>> start TEXT SHOWN

The petitioner is a Texas corporation operating in the United States as a freight forwarding agency. 
Accordingly, the petitioner endeavors to classify the beneficiary as an employment-based immigrant 
pursuant to section 203(b)(1)(C) of the Immigration and Nationality Act (the Act), 8 U.S.C. § 1153(b)(l)(C), 
as a multinational executive or manager. 
In denying the petition, the director determined that the petitioner failed to establish that: (1) the beneficiary 
was employed abroad in a qualifying managerial or executive capacity; (2) the beneficiary would be 
employed in the United States in a qualifying managerial or executive capacity; and (3) the petitioner has a 
qualifying relationship with the entity abroad where the beneficiary was previously employed. 
On appeal, counsel submits an appellate brief thoroughly expounding the beneficiary's foreign and proposed 
positions and pointing to documentation that adequately addresses and dispels the director's concerns 
regarding the common ownership of the foreign and U.S. entities. 
Section 203(b) of the Act states in pertinent part: 
(1) Priority Workers. --Visas shall first be made available ... to qualified immigrants who 
are aliens described in any of the following subparagraphs (A) through (C): 
* * * 
(C) Certain Multinational Executives and Managers. -- An alien is described in this 
subparagraph if the alien, in the 3 years preceding the time of the alien's application for 
classification and admission into the United States under this subparagraph, has been 
employed for at least 1 year by a firm or corporation or other legal entity or an affiliate or 
subsidiary thereof and who seeks to enter the United States in order to continue to render 
services to the same employer or to a subsidiary or affiliate thereof in a capacity that is 
managerial or executive.

>> end TEXT SHOWN
>> start PROVIDED DATA

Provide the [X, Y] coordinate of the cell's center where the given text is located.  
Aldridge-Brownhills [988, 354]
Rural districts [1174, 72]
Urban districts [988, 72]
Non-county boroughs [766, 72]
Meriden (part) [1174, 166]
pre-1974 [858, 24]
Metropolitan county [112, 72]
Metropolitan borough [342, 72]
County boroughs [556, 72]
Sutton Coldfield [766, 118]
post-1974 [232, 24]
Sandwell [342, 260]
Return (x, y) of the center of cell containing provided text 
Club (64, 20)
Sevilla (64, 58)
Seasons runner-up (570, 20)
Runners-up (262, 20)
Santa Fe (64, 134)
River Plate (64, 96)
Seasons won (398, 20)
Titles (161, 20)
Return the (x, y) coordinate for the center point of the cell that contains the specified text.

>> end PROVIDED DATA
>> start PROVIDED DATA

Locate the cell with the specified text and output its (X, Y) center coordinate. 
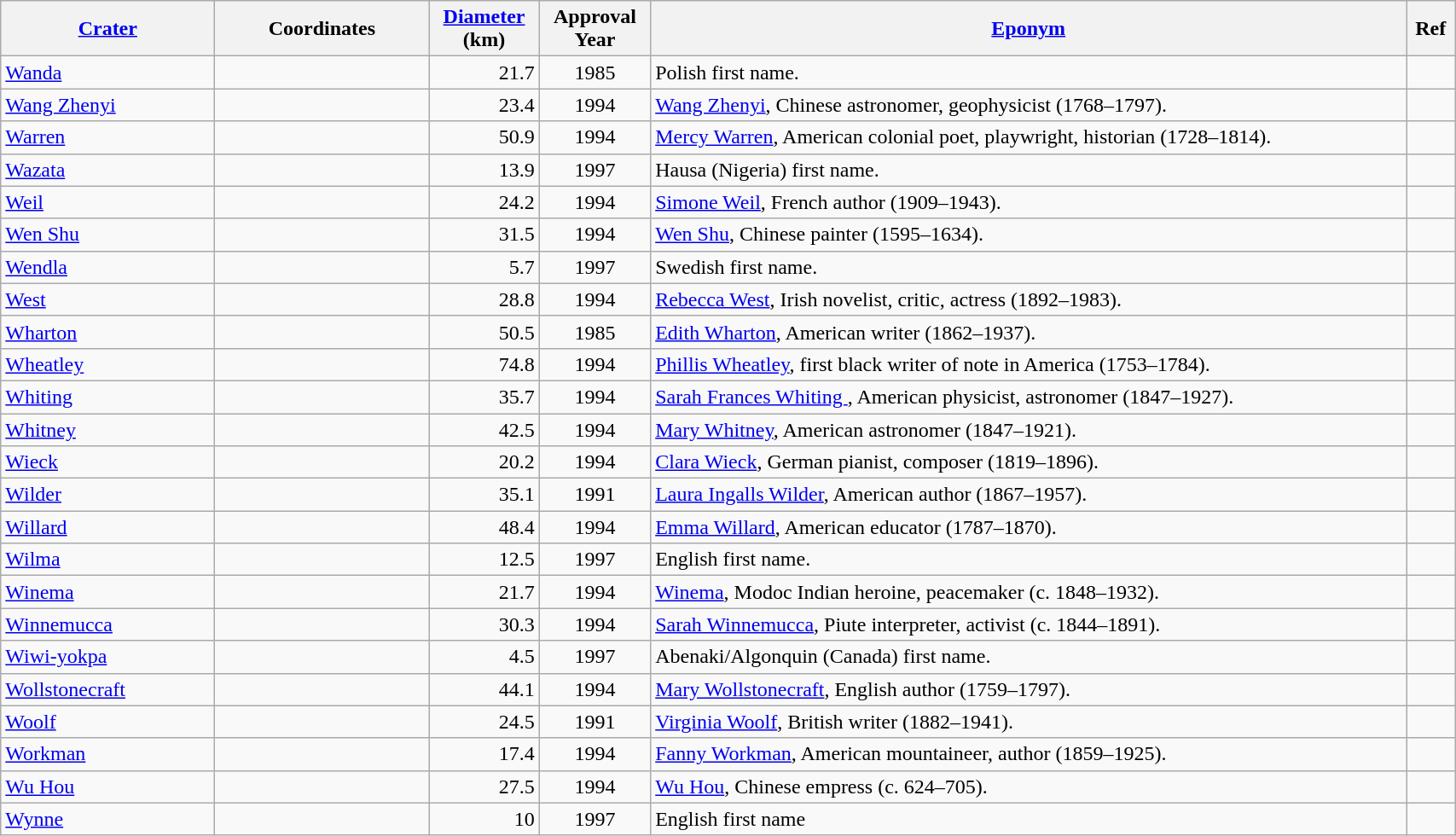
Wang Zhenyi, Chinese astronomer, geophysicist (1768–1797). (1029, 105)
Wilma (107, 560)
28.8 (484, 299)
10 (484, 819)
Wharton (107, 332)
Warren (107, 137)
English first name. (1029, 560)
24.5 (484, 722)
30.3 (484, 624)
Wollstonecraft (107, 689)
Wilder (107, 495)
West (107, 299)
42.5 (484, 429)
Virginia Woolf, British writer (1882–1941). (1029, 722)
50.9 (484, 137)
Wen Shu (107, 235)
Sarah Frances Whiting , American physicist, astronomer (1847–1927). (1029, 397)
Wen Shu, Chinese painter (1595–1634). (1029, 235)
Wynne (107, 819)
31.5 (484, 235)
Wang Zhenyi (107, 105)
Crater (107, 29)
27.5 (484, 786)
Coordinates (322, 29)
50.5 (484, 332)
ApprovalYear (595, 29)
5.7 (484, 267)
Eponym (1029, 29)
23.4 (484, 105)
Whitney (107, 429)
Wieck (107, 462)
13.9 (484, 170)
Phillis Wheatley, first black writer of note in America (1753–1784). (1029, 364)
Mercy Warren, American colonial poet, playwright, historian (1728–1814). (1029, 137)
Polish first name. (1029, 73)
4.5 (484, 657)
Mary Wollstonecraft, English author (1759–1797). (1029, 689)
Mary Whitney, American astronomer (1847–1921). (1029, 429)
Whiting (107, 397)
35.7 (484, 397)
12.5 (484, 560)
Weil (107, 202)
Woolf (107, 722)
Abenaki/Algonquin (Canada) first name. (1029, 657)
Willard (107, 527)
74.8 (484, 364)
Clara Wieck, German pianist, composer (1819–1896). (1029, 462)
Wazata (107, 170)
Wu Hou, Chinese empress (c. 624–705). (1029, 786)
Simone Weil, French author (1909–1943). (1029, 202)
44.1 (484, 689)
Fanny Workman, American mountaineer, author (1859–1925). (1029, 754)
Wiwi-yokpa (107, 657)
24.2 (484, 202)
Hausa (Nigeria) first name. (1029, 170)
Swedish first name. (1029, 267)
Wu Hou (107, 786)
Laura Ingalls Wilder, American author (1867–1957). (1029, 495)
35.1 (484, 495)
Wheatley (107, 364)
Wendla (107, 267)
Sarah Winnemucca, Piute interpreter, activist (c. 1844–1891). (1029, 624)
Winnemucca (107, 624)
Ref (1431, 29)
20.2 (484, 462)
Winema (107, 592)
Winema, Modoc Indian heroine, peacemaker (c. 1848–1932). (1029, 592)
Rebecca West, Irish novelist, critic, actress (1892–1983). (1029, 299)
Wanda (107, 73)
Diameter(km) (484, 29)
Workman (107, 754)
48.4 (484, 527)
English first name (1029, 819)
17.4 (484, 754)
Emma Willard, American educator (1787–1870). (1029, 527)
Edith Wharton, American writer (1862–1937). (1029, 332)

>> end PROVIDED DATA

### JOBS
• 1. In the immigration petition decision, what kind of business does the petitioner operate in the United States?
• 2. Transcribe the immigration petition decision starting at "On appeal, counsel" and ending at "and U.S. entities.".
These records were drawn from a separate source.

### PER-TASK ANSWERS
• 1. A freight forwarding agency.

• 2.
On appeal, counsel submits an appellate brief thoroughly expounding the beneficiary's foreign and proposed 
positions and pointing to documentation that adequately addresses and dispels the director's concerns 
regarding the common ownership of the foreign and U.S. entities.